==== PROVIDED PASSAGE
Stewart, the Indiana native who fulfilled a longtime ambition last year when he won the Allstate 400 at the Brickyard at the hallowed Indianapolis Motor Speedway, wants to reclaim this chunk of terra firma in the 2006 version of the race.

For Stewart, this is the asphalt and brick equivalent of his sport's field of dreams. Until he won here, Stewart's obsession with the place almost devoured him.

"You dream about something for so long, you become consumed by it," Stewart admitted while making preparations for the next run around the historic bricks in tomorrow's Nextel Cup event.

He recounted his days driving a tow truck in the city, and how as he worked his way down the street next to the old Speedway, Stewart would let his mind jump the fence and then see his hands grab the wheel.

"I would wonder what it would be like running 200 miles an hour over there. I got a chance to do that, and finally, after years of trying, to win," he said. "I got to know what it feels like, to see that view coming down the front straightaway, seeing the checkered flag and knowing that I was the firstdriver to cross the stripe. I had wanted that moment for so long, and I finally got it."

Stewart said his memories of the world's most famous racetrack are some of the earliest he has. In his younger days, Stewart's family would travel from his hometown of Columbus, just 40 miles from Indy, to watch the races.

"I came with my father. We were in some bus that had a luggage rack in the top of it, and you had to get up at Oh-dark-30 to get on the bus to ride up to Indy for race day," Stewart said.

"They threw me up in the luggage rack. Somebody gave me a pillow and everybody started throwing their jackets on top of me to keep me warm. I was probably 5 years old. We sat in turns three and four, and we were two rows up, right in the middle of the short chute.

"The hard thing was, you could hardly see anything. The cars were so fast. They were a blur. But to see those cars under caution and smell the methanol fumes and everything, it was still pretty cool."

Stewart jumped forward a few decades and relived his emotion-charged run to the checkered flag here last year, spitting out every detail as if it had occurred just yesterday. He specifically recalled his father, Nelson, nervously watching the final laps play out from the balcony of Stewart's trackside suite.
========
> EXERCISE GOAL
Rewrite the passage about Stewart and the Indianapolis race from "Stewart jumped forward" up to and including "Stewart's trackside suite.", replacing "balcony" with "terrace".
==== PROVIDED RECORDS
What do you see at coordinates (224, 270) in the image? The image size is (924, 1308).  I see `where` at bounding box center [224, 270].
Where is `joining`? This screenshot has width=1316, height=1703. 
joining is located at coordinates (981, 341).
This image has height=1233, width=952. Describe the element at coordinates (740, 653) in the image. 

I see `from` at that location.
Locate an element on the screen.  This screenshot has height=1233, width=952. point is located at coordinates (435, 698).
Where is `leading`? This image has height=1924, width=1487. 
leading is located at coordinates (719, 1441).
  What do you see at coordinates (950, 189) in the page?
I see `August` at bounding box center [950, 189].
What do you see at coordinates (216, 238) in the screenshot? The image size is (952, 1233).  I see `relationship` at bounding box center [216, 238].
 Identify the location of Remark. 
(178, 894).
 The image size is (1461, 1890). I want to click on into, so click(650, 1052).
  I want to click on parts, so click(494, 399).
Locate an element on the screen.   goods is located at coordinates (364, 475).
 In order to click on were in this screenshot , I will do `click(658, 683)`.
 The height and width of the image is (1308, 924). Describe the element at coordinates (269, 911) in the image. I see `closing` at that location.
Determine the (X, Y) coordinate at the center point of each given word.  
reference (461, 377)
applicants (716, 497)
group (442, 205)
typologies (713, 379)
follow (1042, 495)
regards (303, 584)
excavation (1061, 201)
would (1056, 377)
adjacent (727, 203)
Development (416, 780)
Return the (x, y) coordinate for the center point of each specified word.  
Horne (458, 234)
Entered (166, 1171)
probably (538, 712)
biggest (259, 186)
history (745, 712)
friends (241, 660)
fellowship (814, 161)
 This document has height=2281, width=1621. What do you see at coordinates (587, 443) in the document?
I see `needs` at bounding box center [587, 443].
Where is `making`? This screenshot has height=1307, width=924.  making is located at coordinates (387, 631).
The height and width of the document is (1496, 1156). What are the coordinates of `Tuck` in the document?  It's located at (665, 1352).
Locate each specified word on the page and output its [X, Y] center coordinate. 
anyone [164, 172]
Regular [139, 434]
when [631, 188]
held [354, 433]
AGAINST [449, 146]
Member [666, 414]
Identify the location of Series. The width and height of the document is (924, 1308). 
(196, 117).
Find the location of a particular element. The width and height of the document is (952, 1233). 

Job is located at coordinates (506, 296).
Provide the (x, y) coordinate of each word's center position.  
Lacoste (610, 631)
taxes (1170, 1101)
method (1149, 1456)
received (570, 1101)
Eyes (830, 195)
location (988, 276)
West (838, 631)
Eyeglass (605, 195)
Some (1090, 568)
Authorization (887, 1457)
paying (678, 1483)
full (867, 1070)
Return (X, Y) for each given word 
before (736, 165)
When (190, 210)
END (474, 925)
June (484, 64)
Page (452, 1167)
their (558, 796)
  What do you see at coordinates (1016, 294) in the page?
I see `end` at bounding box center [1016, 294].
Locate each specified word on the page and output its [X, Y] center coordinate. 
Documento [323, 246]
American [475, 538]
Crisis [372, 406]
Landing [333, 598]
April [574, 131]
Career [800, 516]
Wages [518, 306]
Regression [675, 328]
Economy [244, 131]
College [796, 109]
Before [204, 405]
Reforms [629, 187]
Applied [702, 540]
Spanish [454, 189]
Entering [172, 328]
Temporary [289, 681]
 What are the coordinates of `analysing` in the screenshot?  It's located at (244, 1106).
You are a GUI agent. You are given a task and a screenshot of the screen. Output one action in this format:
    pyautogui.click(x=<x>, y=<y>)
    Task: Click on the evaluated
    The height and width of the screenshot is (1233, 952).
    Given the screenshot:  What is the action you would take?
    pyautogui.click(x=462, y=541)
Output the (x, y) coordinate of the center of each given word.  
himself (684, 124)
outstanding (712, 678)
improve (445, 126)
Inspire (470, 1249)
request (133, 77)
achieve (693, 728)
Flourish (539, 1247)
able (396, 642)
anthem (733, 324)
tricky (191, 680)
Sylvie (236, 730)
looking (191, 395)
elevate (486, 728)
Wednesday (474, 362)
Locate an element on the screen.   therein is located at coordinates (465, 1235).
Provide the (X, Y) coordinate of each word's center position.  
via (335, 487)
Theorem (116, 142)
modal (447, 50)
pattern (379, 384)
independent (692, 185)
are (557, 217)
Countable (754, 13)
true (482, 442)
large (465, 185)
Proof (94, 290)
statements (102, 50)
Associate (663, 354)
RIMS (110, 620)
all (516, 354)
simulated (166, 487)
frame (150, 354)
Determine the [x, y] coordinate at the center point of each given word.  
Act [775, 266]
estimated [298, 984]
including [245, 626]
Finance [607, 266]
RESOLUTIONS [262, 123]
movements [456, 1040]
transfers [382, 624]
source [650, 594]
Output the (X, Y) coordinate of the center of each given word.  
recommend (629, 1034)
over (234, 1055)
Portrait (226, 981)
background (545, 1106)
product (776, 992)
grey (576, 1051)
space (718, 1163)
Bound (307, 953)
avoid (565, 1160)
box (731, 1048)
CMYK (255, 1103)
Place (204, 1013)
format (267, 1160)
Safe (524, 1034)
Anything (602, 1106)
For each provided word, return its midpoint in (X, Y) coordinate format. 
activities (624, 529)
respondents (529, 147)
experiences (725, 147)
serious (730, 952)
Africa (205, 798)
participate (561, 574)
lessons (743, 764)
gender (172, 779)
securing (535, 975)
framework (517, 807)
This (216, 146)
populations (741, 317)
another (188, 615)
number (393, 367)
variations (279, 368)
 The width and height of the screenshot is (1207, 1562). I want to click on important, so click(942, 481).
========
> SOLUTION FOR THIS EXERCISE
Stewart jumped forward a few decades and relived his emotion-charged run to the checkered flag here last year, spitting out every detail as if it had occurred just yesterday. He specifically recalled his father, Nelson, nervously watching the final laps play out from the terrace of Stewart's trackside suite.